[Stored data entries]
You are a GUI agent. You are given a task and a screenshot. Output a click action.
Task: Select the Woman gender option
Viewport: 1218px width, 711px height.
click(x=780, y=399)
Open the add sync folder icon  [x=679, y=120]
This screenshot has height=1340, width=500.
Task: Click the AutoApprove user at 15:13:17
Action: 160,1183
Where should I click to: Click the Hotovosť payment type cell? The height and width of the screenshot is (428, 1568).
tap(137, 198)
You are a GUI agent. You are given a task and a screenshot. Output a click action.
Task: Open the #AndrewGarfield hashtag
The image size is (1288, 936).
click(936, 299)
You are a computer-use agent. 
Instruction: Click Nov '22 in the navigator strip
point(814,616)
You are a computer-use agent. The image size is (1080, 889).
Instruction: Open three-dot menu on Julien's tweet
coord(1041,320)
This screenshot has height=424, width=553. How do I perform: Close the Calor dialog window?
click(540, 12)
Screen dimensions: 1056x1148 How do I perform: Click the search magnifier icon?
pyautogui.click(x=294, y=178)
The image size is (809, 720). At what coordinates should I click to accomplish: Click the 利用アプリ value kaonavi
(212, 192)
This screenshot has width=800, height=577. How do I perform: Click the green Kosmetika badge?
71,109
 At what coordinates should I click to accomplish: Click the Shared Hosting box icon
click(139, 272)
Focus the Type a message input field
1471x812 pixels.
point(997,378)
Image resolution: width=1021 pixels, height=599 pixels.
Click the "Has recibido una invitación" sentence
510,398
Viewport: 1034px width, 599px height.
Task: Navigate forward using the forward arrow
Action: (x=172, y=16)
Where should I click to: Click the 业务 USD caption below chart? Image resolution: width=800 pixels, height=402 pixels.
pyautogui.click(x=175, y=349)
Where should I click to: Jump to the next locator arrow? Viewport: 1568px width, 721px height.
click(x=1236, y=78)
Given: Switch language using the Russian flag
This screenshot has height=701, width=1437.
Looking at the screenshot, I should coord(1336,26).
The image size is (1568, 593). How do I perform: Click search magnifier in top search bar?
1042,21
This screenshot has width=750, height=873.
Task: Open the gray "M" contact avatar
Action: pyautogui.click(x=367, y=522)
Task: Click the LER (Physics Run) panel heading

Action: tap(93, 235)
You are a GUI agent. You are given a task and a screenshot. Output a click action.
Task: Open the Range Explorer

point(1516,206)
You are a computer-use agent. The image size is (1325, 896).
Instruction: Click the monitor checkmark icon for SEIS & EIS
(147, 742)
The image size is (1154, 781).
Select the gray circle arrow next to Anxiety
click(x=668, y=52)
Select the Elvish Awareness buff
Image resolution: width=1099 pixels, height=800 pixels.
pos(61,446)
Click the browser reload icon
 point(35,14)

__What the task asks__: From the records above, extract each line exactly as shown.

__Response for this exercise__:
You are a GUI agent. You are given a task and a screenshot. Output a click action.
Task: Select the Woman gender option
Viewport: 1218px width, 711px height.
click(x=780, y=399)
Open the add sync folder icon  [x=679, y=120]
This screenshot has height=1340, width=500.
Task: Click the AutoApprove user at 15:13:17
Action: 160,1183
Where should I click to: Click the Hotovosť payment type cell? The height and width of the screenshot is (428, 1568).
tap(137, 198)
You are a GUI agent. You are given a task and a screenshot. Output a click action.
Task: Open the #AndrewGarfield hashtag
The image size is (1288, 936).
click(936, 299)
You are a computer-use agent. 
Instruction: Click Nov '22 in the navigator strip
point(814,616)
You are a computer-use agent. The image size is (1080, 889).
Instruction: Open three-dot menu on Julien's tweet
coord(1041,320)
This screenshot has height=424, width=553. How do I perform: Close the Calor dialog window?
click(540, 12)
Screen dimensions: 1056x1148 How do I perform: Click the search magnifier icon?
pyautogui.click(x=294, y=178)
The image size is (809, 720). At what coordinates should I click to accomplish: Click the 利用アプリ value kaonavi
(212, 192)
This screenshot has width=800, height=577. How do I perform: Click the green Kosmetika badge?
71,109
 At what coordinates should I click to accomplish: Click the Shared Hosting box icon
click(139, 272)
Focus the Type a message input field
1471x812 pixels.
point(997,378)
Image resolution: width=1021 pixels, height=599 pixels.
Click the "Has recibido una invitación" sentence
510,398
Viewport: 1034px width, 599px height.
Task: Navigate forward using the forward arrow
Action: (x=172, y=16)
Where should I click to: Click the 业务 USD caption below chart? Image resolution: width=800 pixels, height=402 pixels.
pyautogui.click(x=175, y=349)
Where should I click to: Jump to the next locator arrow? Viewport: 1568px width, 721px height.
click(x=1236, y=78)
Given: Switch language using the Russian flag
This screenshot has height=701, width=1437.
Looking at the screenshot, I should coord(1336,26).
The image size is (1568, 593). How do I perform: Click search magnifier in top search bar?
1042,21
This screenshot has width=750, height=873.
Task: Open the gray "M" contact avatar
Action: pyautogui.click(x=367, y=522)
Task: Click the LER (Physics Run) panel heading

Action: tap(93, 235)
You are a GUI agent. You are given a task and a screenshot. Output a click action.
Task: Open the Range Explorer

point(1516,206)
You are a computer-use agent. The image size is (1325, 896).
Instruction: Click the monitor checkmark icon for SEIS & EIS
(147, 742)
The image size is (1154, 781).
Select the gray circle arrow next to Anxiety
click(x=668, y=52)
Select the Elvish Awareness buff
Image resolution: width=1099 pixels, height=800 pixels.
pos(61,446)
Click the browser reload icon
 point(35,14)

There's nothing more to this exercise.